The results of three successive ChatGPT-4 (Open AI) attempts to answer the 120 pediatrics MCQs showed 80.9±9.1% correct answers on average, which was 8.8% (p<0.05) better than students’ results. Interestingly, that was the only statistically significant difference between students and LLM performance results (χ² = 4.2773, p = 0.039). The last of three attempts was the most successful, with 84.2% correct answers; the previous two were 83.3% and 75%, and SD was 9.1%. The coincidence generated by GPT-4o’s answers with the earlier attempts was 79.2% - 94.2%, and among them, the coincidence of correct answers was 70% - 80.8%, so the reliability was not as good as in the two previous chatbots. Only 68.3% (82/120) of questions were answered correctly across all attempts, indicating a solid knowledge area for GPT-4o. Most of these MCQs were recall questions, but some were complex and required critical thinking. GPT-4o did not answer only 10.8% MCQs (13/120) from the entire questionnaire set in any one out of 3 attempts, which is the best result in this regard. The item analysis indicated that pulmonology was the best topic, with 95% of responses correct. For the rest of the topics, the percentile of correct answers was in the interval 71.7% - 86.8%.

Gemini

Google’s Gemini finished last with 72% correct answers to the same set of questions. This result is slightly below the students’ performance, but the statistical difference is insignificant. The first out of three attempts was the most successful, with 75.8% correct answers; the following were 75% and 65%. The coincidence generated by Gemini’s answers with the previous attempts was 73.3% - 99.2%, and among them, the coincidence of correct answers was 60% - 75%, with SD - 18.9%. Gemini correctly answered 52% (71/120) across all attempts and did not solve 20% MCQs (24/120), the worst result among tested chatbots. Item performance analysis revealed Gemini’s notable strength in pulmonology with a 95% accuracy rate, in contrast to its considerably weaker performance in nephrology and neonatology, where it achieved only 46.7% and 53.3% correct answers, respectively.

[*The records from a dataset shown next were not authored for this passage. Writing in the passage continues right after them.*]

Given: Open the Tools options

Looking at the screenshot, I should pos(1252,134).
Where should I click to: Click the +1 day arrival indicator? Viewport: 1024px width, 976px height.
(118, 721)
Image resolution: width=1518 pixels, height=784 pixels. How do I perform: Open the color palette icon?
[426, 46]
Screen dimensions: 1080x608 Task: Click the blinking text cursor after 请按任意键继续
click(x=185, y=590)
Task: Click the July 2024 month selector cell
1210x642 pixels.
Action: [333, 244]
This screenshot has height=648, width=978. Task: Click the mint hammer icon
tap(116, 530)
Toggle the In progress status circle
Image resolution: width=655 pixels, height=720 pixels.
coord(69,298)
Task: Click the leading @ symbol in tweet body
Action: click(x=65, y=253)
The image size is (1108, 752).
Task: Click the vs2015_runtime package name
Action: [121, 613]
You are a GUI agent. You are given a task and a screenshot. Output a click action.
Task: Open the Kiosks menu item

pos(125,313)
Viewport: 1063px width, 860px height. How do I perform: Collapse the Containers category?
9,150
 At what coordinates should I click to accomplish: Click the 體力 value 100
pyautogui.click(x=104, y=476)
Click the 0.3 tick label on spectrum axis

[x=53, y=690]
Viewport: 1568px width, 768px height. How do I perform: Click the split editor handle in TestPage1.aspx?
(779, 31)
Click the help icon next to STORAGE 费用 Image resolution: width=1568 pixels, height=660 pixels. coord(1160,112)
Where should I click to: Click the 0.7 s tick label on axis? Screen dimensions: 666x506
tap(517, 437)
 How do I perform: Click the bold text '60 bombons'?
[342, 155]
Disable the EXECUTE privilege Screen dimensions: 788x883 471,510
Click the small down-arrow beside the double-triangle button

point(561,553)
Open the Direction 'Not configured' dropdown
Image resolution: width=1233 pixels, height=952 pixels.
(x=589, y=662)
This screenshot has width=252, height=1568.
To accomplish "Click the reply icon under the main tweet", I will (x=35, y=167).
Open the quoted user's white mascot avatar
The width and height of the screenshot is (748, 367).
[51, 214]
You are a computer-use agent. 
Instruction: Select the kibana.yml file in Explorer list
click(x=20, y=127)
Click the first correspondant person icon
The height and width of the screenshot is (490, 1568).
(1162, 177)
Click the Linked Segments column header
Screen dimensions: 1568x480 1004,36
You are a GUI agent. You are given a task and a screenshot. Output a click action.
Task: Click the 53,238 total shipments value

Difference in LLMs Performance

Due to the binary nature of the data, we employed the Pearson Chi-square test to compare the performance of the different AI-driven chatbots (Table 1).

Table 1 Results of Pearson Chi-Square Test to Compare the Performance of Copilot, Claude, GPT-4o, and Gemini Against Each Other

The results suggest that Claude significantly outperformed GPT-4o (χ² = 5.947, p = 0.015), and GPT-4o significantly outperformed Gemini (χ² = 4.277, p = 0.039). No other pairwise comparison between LLMs reached statistical significance.

Discussion

Alfaisal University College of Medicine has a 6-year MBBS program, the first 3 years as the pre-clerkship phase, years 4 and 5 as the clerkship phase, and year 6 as the 12-month rotating internship phase. Pediatrics is a 9-week clerkship in year 4, along with internal medicine, surgery, obstetrics, and gynecology. Each of these clinical clerkships is conducted at three hospitals.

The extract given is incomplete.